◆ EXERCISE DETAILS
A faithful, word-for-word copy of the data below is required, without pictures.

◆ Collected data entries
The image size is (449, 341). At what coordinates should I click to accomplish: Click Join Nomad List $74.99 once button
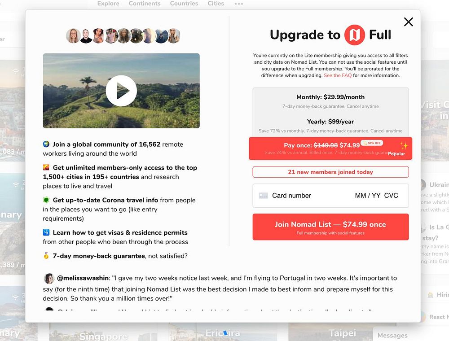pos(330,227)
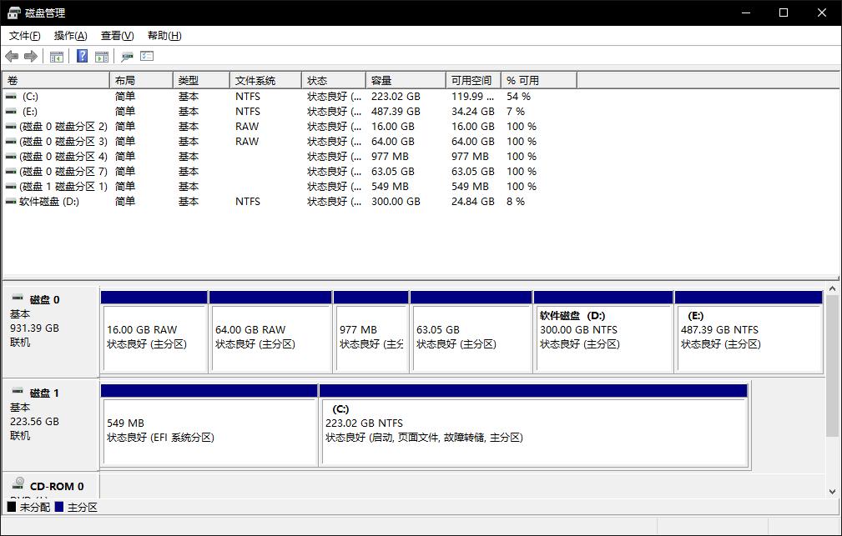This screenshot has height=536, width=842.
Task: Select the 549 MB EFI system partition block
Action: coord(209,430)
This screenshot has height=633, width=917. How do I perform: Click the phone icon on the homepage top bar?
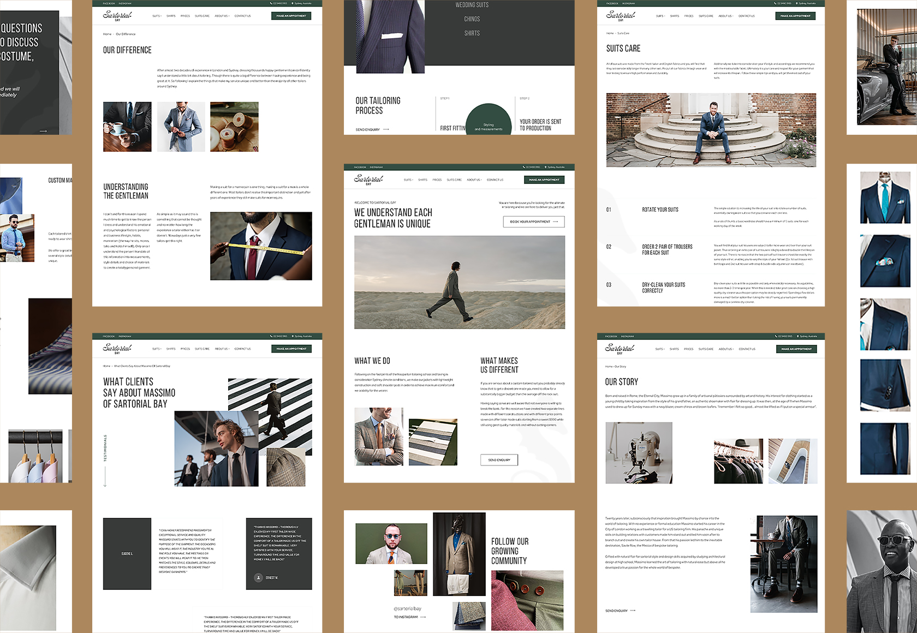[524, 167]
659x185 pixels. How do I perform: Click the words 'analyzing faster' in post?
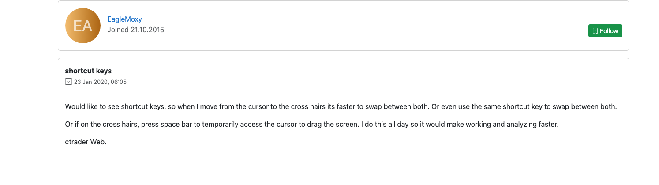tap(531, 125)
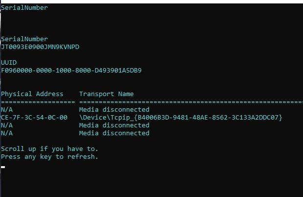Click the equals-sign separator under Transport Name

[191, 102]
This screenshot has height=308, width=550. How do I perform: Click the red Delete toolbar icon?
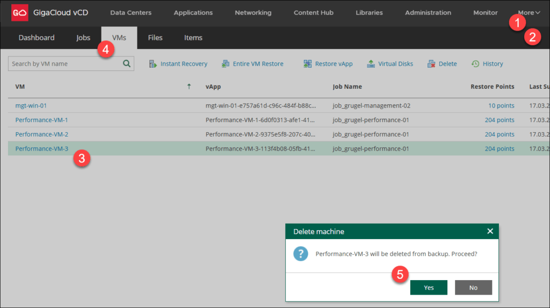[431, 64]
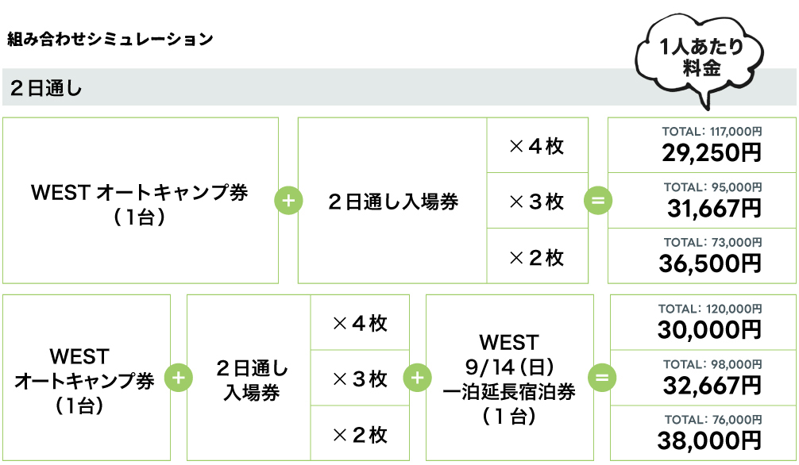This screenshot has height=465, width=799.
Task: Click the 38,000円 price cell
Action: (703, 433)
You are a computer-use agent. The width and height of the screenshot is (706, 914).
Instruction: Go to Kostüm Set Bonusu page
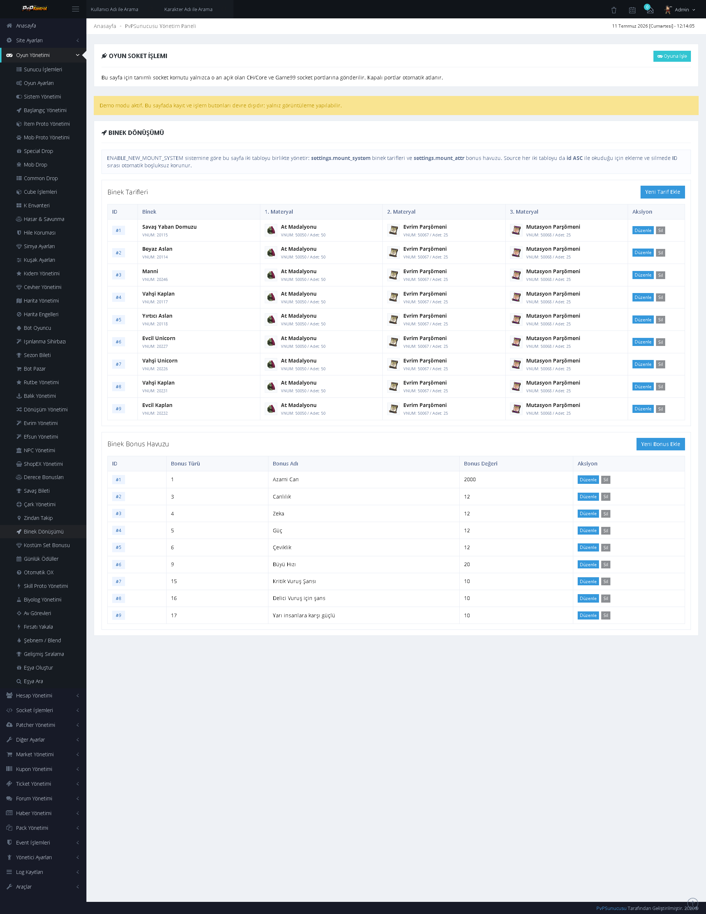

◆ ANSWER
The image size is (449, 341). At what coordinates should I click to accomplish: Click Join Nomad List $74.99 once button
pos(330,227)
This screenshot has height=536, width=842.
Task: Select the 549 MB EFI system partition block
Action: coord(209,430)
This screenshot has height=633, width=917. How do I perform: Click the phone icon on the homepage top bar?
[524, 167]
659x185 pixels. How do I perform: Click the words 'analyzing faster' in post?
tap(531, 125)
Click the equals-sign separator under Transport Name

[191, 102]
This screenshot has height=308, width=550. How do I perform: Click the red Delete toolbar icon?
[431, 64]
This screenshot has height=465, width=799.
Task: Click the 38,000円 price cell
Action: (703, 433)
You are a computer-use agent. The width and height of the screenshot is (706, 914).
Instruction: Go to Kostüm Set Bonusu page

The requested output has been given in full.